** Start **

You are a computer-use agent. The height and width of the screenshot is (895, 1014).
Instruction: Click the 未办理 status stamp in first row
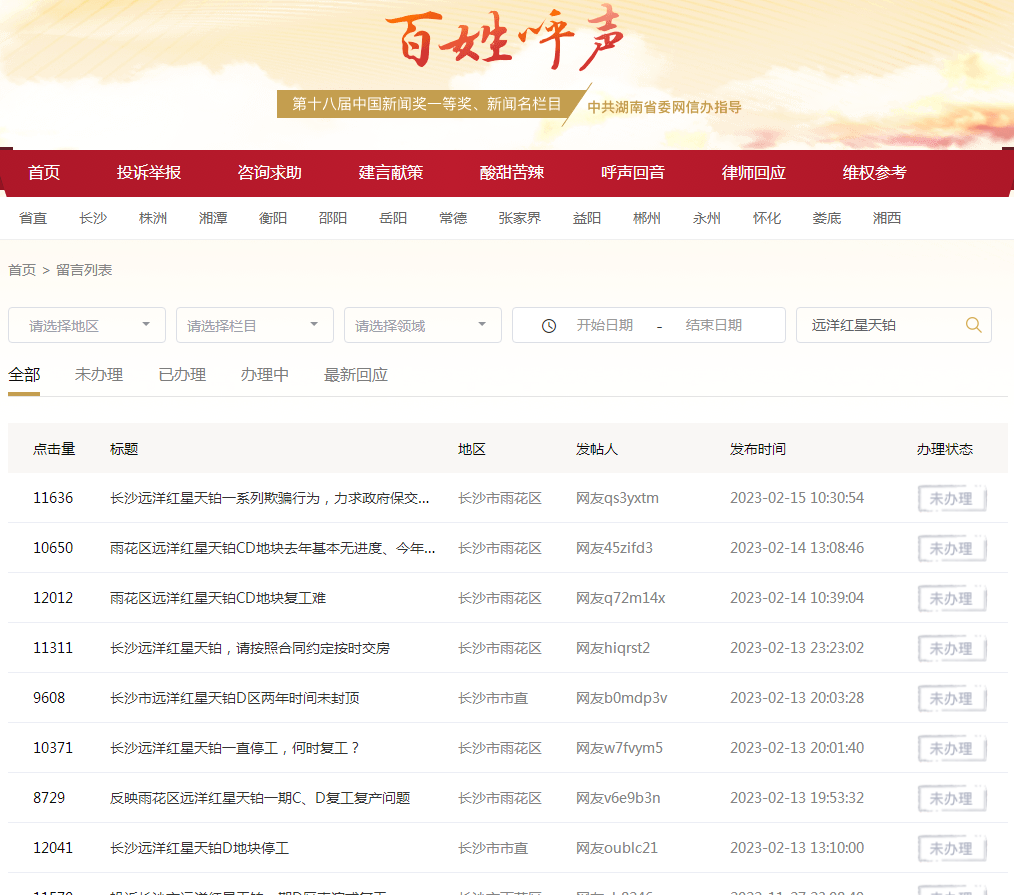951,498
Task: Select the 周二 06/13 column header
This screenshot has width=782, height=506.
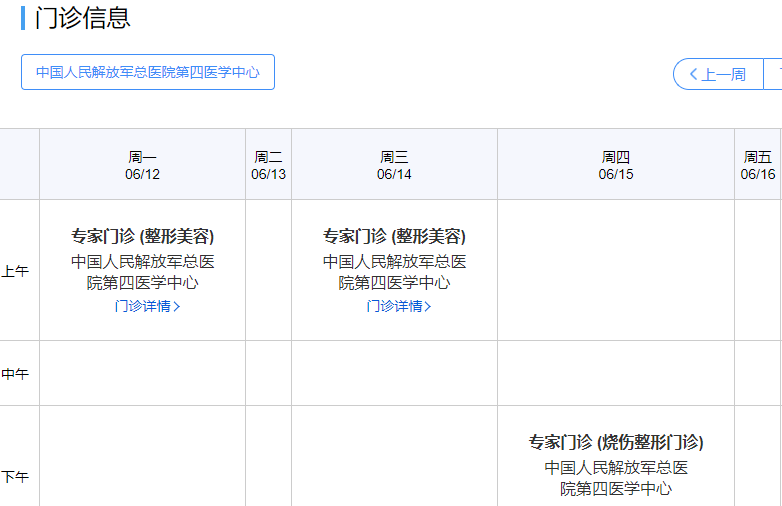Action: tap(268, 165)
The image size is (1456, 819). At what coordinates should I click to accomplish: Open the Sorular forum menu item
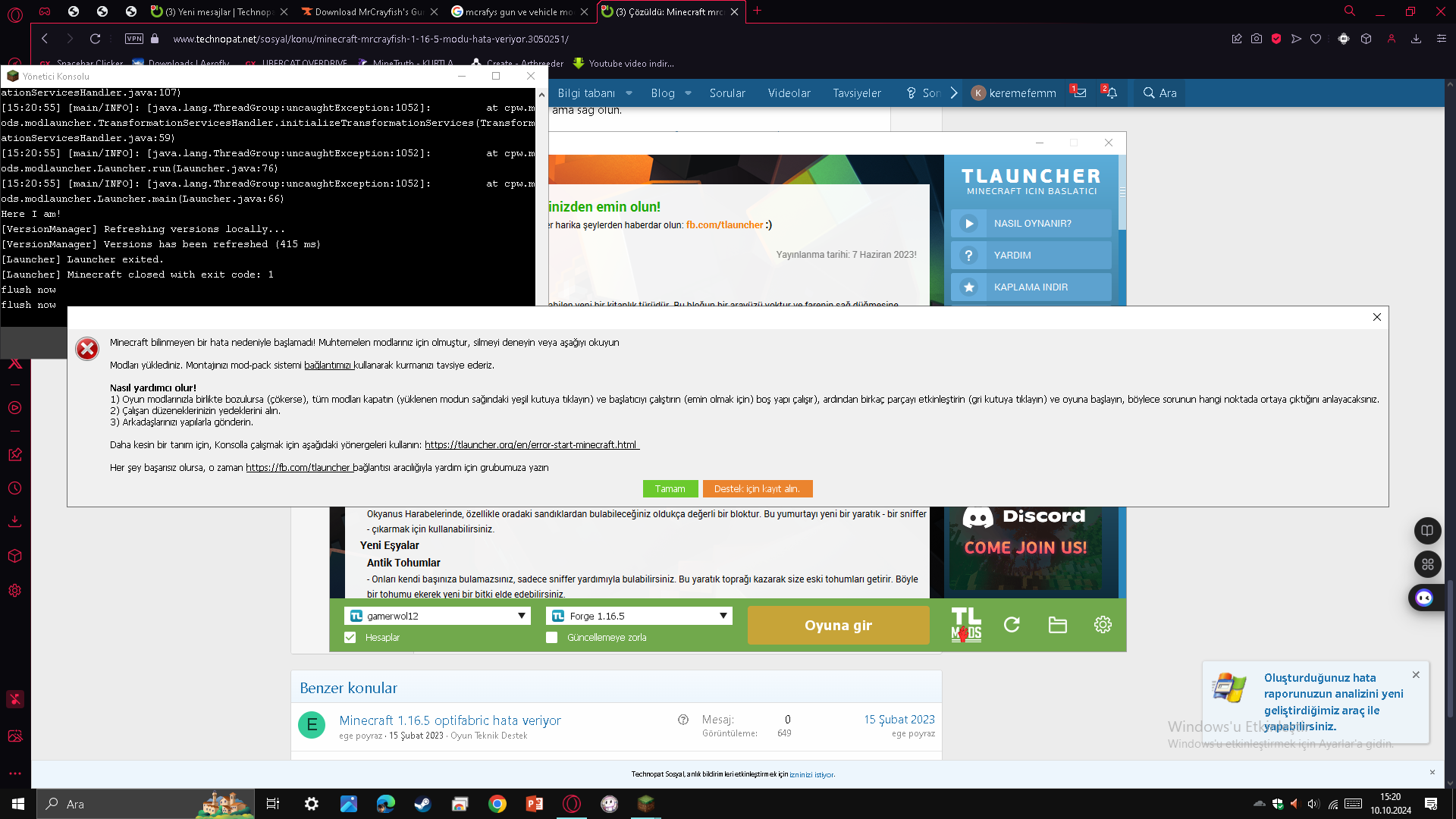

** End **

*WHAT IS REQUIRED:*
Rewrite every line of this listing, requests included, and shift each answer coordinate up by 83. Leave the pictures out.

*COMPLETE OUTPUT:*
You are a computer-use agent. The height and width of the screenshot is (895, 1014).
Instruction: Click the 未办理 status stamp in first row
1034,581
Task: Select the 周二 06/13 column header
This screenshot has width=782, height=506.
Action: tap(351, 248)
The image size is (1456, 819). At what coordinates should I click to accomplish: Open the Sorular forum menu item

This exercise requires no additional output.